### Required work
Where an entry contains an image, skip the image and print the rest exactly.

***

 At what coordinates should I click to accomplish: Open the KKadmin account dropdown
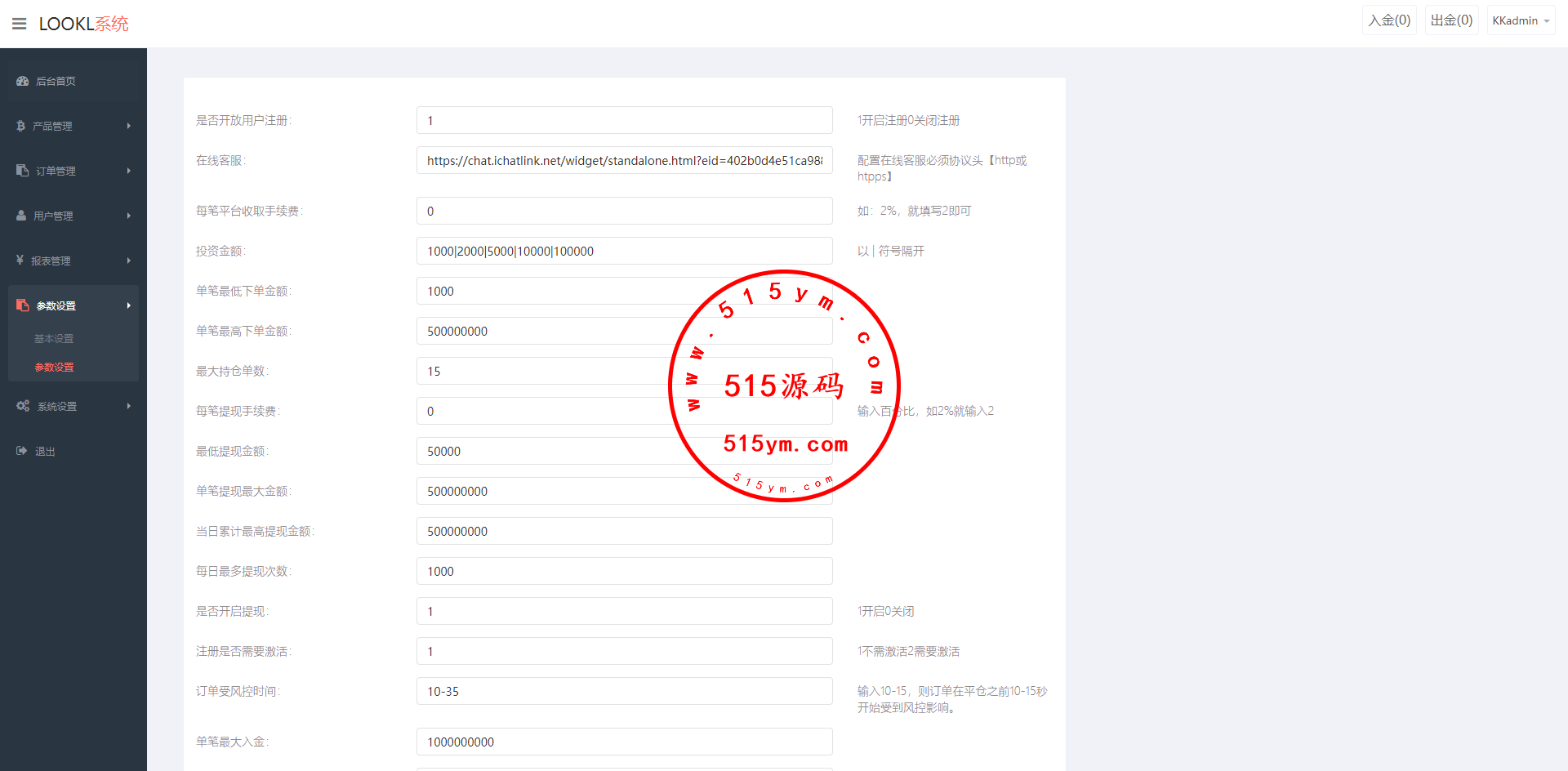click(x=1520, y=20)
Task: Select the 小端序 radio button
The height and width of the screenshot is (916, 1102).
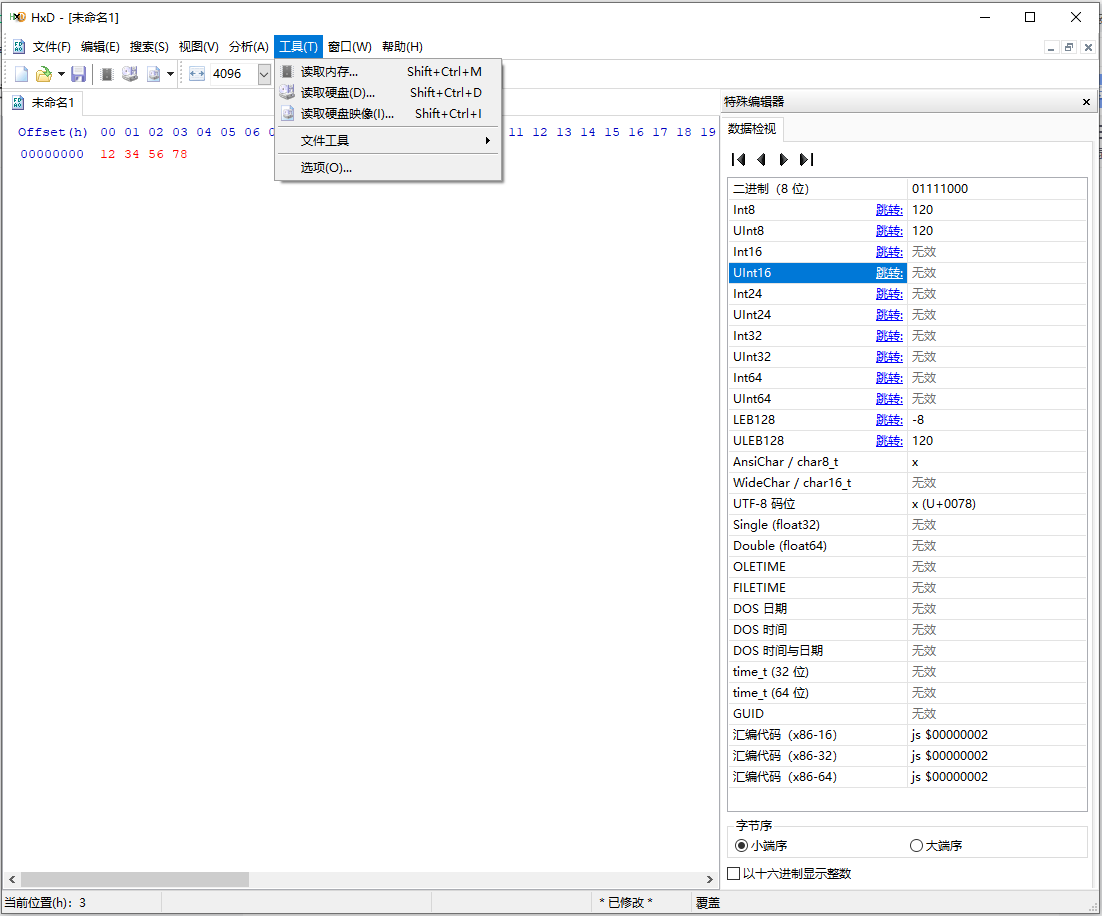Action: tap(741, 845)
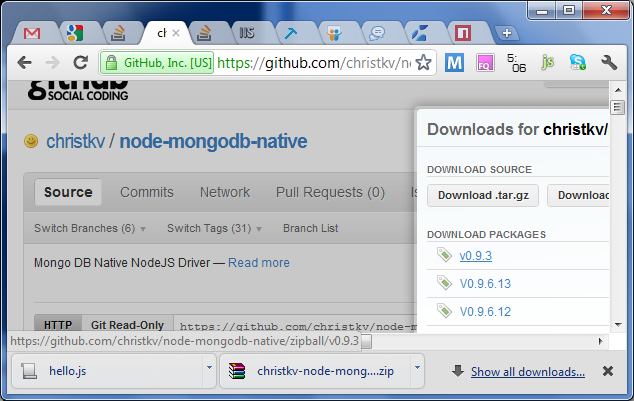Bookmark page with the star icon
634x401 pixels.
pyautogui.click(x=423, y=63)
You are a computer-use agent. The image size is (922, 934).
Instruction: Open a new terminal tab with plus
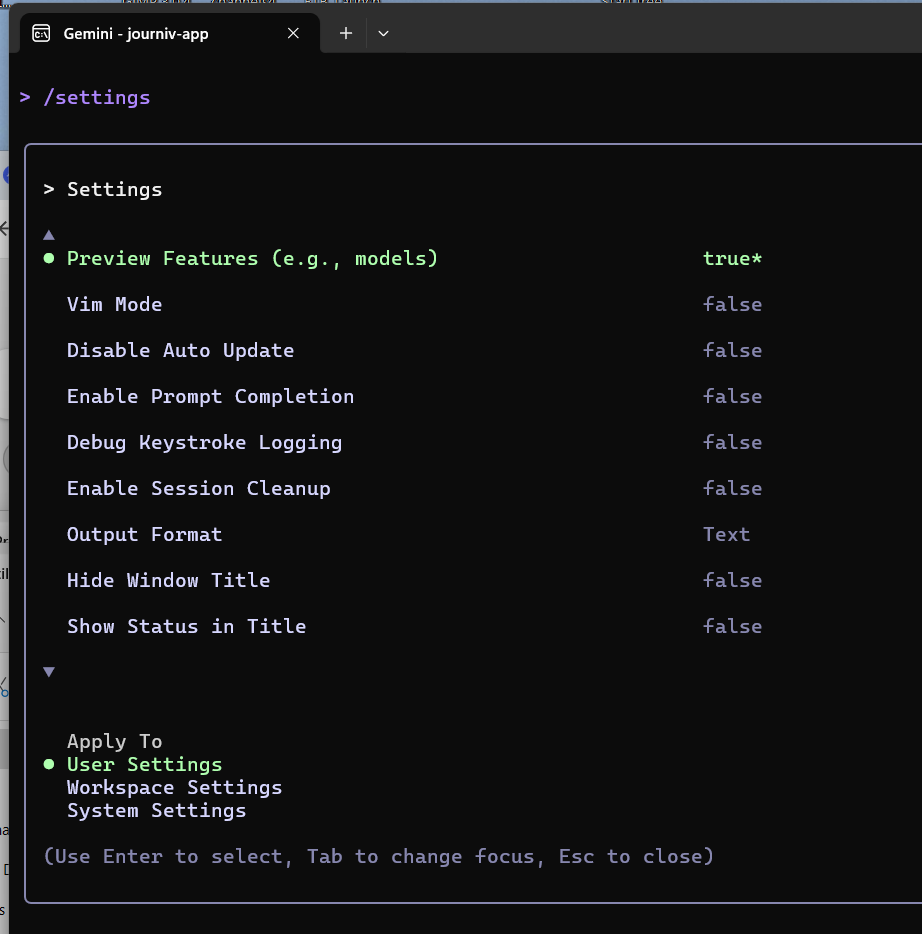coord(346,33)
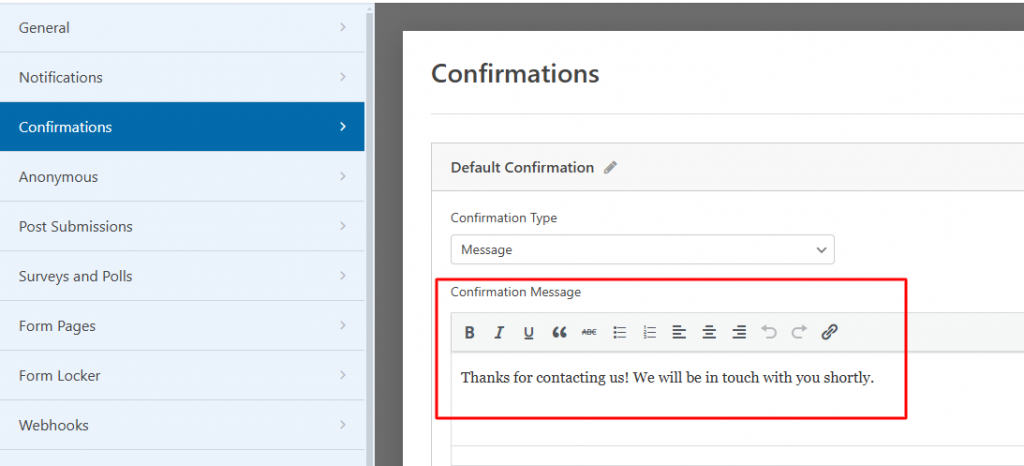This screenshot has height=466, width=1024.
Task: Insert a link using the chain icon
Action: [829, 332]
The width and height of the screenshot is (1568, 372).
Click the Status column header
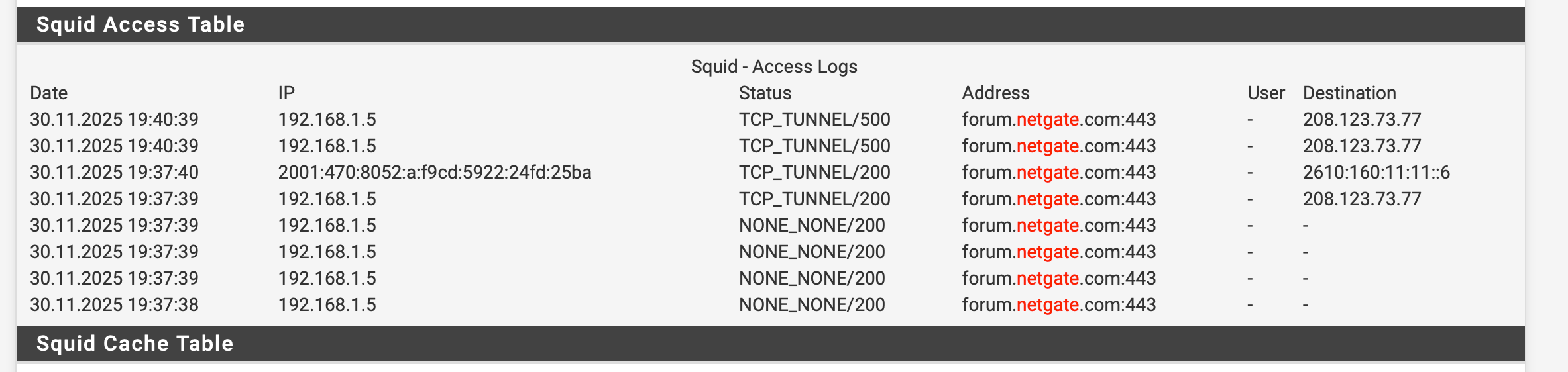(765, 93)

***

### Answer space
 At what coordinates should I click to accomplish: Open the KKadmin account dropdown
click(x=1520, y=20)
Task: Select the 小端序 radio button
The height and width of the screenshot is (916, 1102).
Action: tap(741, 845)
Bookmark page with the star icon
634x401 pixels.
pyautogui.click(x=423, y=63)
You are a computer-use agent. The image size is (922, 934).
Instruction: Open a new terminal tab with plus
coord(346,33)
This screenshot has height=466, width=1024.
Task: Insert a link using the chain icon
Action: [829, 332]
The width and height of the screenshot is (1568, 372).
Click the Status column header
(765, 93)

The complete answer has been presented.